1. It can allow us to ‘re-weight’ in a way that includes uncertainty front-of-mind and isn’t as hamstrung by small samples. The alternative way to deal with having a small sample is to either go and gather more data or throw it away.
2. It can allow us to use broad surveys to speak to subsets. As Hanretty (2020) says ‘A poor alternative [to using MRP] is simply splitting a large sample into (much) smaller geographic subsamples. This is a poor alternative because there is no guarantee that a sample which is representative at the national level will be representative when it is broken down into smaller groups.’.

From a practical perspective, it tends to be less expensive to collect non-probability samples and so there are benefits of being able to use these types of data. That said, it is not a magic-bullet and the laws of statistics still apply. We will have larger uncertainty around our estimates and they will still be subject to all the usual biases. Dr Lauren Kennedy, Lecturer, Monash University, describes how we have used MRP for some time with probability surveys, and shows great potential when it comes to non-probability surveys, but the limitations of MRP are not known at the moment. It is an exciting area of research in both academia and industry.

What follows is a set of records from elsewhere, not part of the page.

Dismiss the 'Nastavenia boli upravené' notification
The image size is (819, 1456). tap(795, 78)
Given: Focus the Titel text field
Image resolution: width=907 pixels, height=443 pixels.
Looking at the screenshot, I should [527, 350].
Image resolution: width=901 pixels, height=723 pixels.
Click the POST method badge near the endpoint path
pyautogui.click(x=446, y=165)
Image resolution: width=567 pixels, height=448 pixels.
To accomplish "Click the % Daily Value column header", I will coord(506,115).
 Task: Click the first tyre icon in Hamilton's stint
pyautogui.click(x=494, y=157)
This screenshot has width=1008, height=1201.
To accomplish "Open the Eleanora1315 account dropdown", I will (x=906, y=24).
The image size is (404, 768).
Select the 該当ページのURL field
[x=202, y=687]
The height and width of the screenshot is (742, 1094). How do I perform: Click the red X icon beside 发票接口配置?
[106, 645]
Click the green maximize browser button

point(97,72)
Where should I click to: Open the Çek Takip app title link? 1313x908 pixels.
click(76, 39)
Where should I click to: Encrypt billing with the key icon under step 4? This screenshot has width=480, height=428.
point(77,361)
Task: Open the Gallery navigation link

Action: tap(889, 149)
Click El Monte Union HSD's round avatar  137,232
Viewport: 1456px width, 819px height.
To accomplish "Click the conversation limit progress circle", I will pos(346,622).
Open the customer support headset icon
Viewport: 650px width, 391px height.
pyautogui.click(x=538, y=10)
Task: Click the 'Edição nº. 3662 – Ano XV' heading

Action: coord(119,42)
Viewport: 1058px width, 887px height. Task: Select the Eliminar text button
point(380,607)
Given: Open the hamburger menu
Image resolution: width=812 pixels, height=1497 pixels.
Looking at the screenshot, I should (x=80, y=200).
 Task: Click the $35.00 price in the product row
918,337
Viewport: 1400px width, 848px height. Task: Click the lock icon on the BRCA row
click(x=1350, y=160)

The workflow that we need for MRP is straight-forward, but the details and tiny decisions that have to be made at each step can become overwhelming. The point to keep in mind is that we are trying to create a relationship between two datasets using a statistical model, and so we need to establish similarity between the two datasets in terms of their variables and levels. The steps are:

1. gather and prepare the survey dataset, thinking about what is needed for coherence with the post-stratification dataset;
2. gather and prepare the post-stratification dataset thinking about what is needed for coherence with the survey dataset;
3. model the variable of interest from the survey using independent variables and levels that are available in both the survey and the post-stratification datasets;
4. apply the model to the post-stratification data.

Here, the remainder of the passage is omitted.